It’s one thing when marijuana activists hijack an unscientific poll on Fox News pundit Bill O’Reilly’s personal website, as they did in July 2014.
It’s something else entirely when the conservative 24-hour news network scientifically polls 1,012 randomly chosen registered voters nationwide under the joint direction of Anderson Robbins Research (D) and Shaw & Company Research (R) with a margin of sampling error of +/- 3 percentage points and finds that — get this — America really does want legal cannabis.
For the first time, the Fox News poll finds more than half (51 percent) favor legalizing marijuana, while 44 percent oppose it. That’s little changed from last year when it was 50-43 percent (January 2014).
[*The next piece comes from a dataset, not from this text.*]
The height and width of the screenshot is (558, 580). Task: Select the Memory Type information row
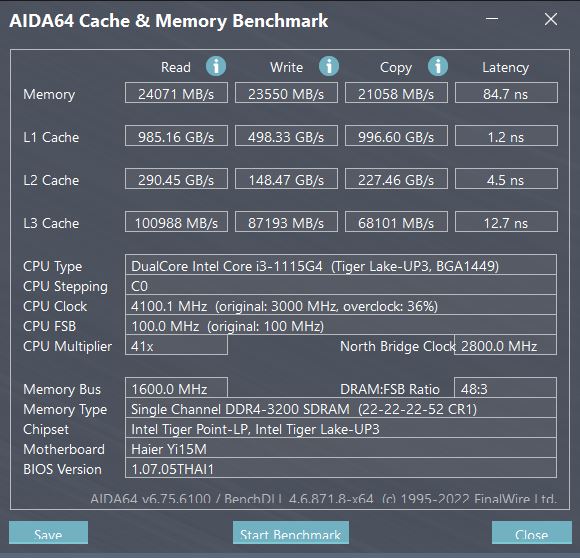pyautogui.click(x=341, y=407)
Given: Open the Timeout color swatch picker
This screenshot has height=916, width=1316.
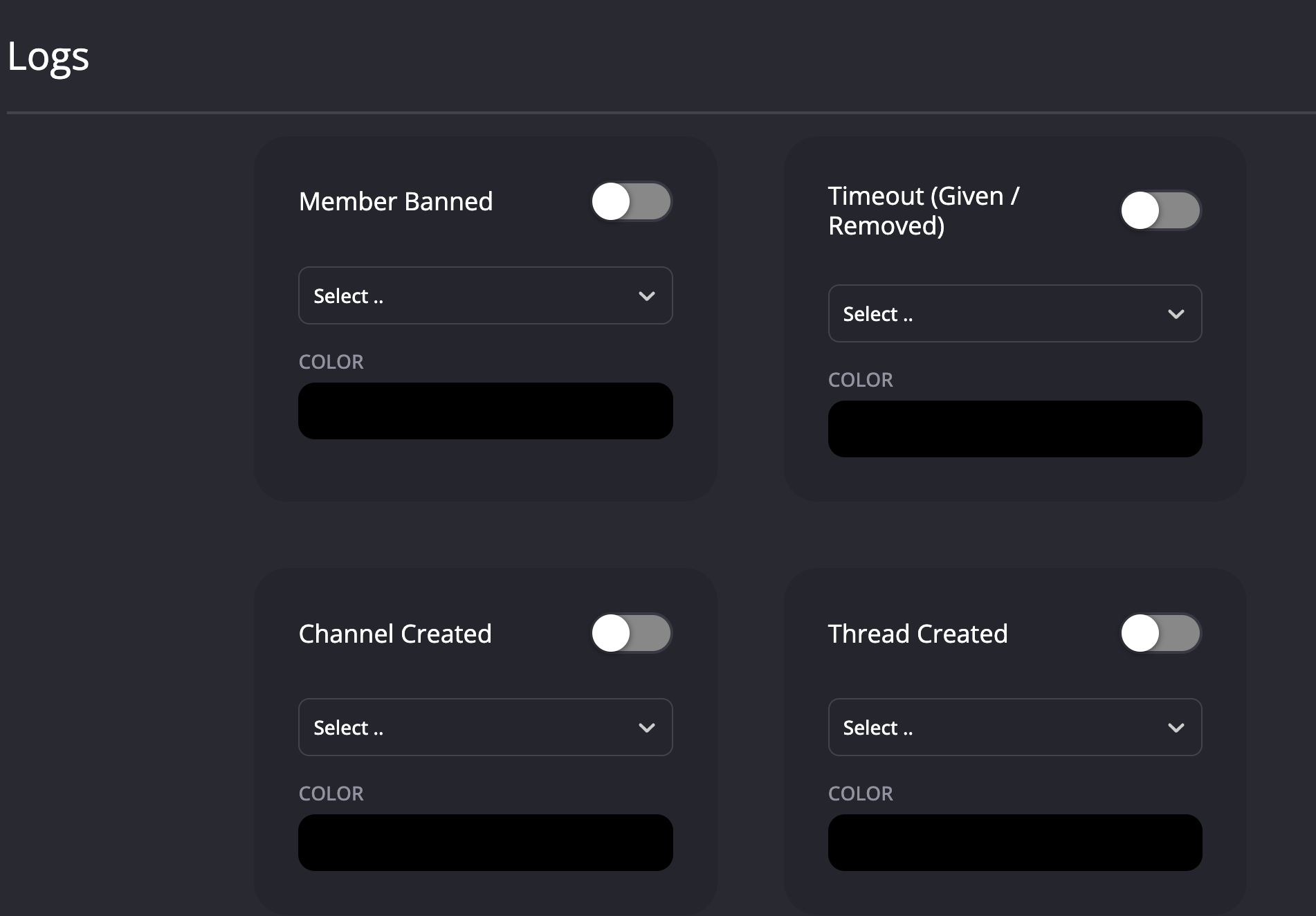Looking at the screenshot, I should [x=1015, y=429].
In 2013, the same poll showed a different picture: 46 percent wanted legalization while 49 percent opposed.
As common as it’s been to see major polls showing support for legalization (see here, here and here), reform advocate Tom Angell says it’s “particularly sweet” to see these results coming from Fox News.
“It’s becoming less and less exciting whenever new polls show majority support for legalization, since they pretty much all do these days,” said Angell, chairman of advocacy group Marijuana Majority. “But that’s a good thing, and it’s pretty safe to say that marijuana reform is now officially at the forefront of mainstream American politics.
“That said, I do have to admit it is particularly sweet to see the Fox News poll now reaching the tipping point of majority support.”
While the poll’s results are somewhat surprising, considering the source, the poll’s demographic break-down isn’t.
By a 15 percentage-point margin, voters under 35 (54 percent) are more likely than those 65+ (39 percent) to favor legalizing marijuana. And by a 10-point margin, men (56 percent) are more likely than women (46 percent) to favor it.
Majorities of Democrats (62 percent) and independents (53 percent) support legalizing marijuana, while a majority of Republicans opposes it (59 percent).
But Angell said some of the polling data on conservative voters’ attitudes toward legalization works for reform advocates’ agendas.
“While we still have a ways to go in getting more conservatives on board with full legalization, it’s very helpful for our Congressional efforts to be able to point to numbers showing that big majorities of Republicans at least support medical cannabis and the notion of letting states set their own marijuana policies without federal interference.”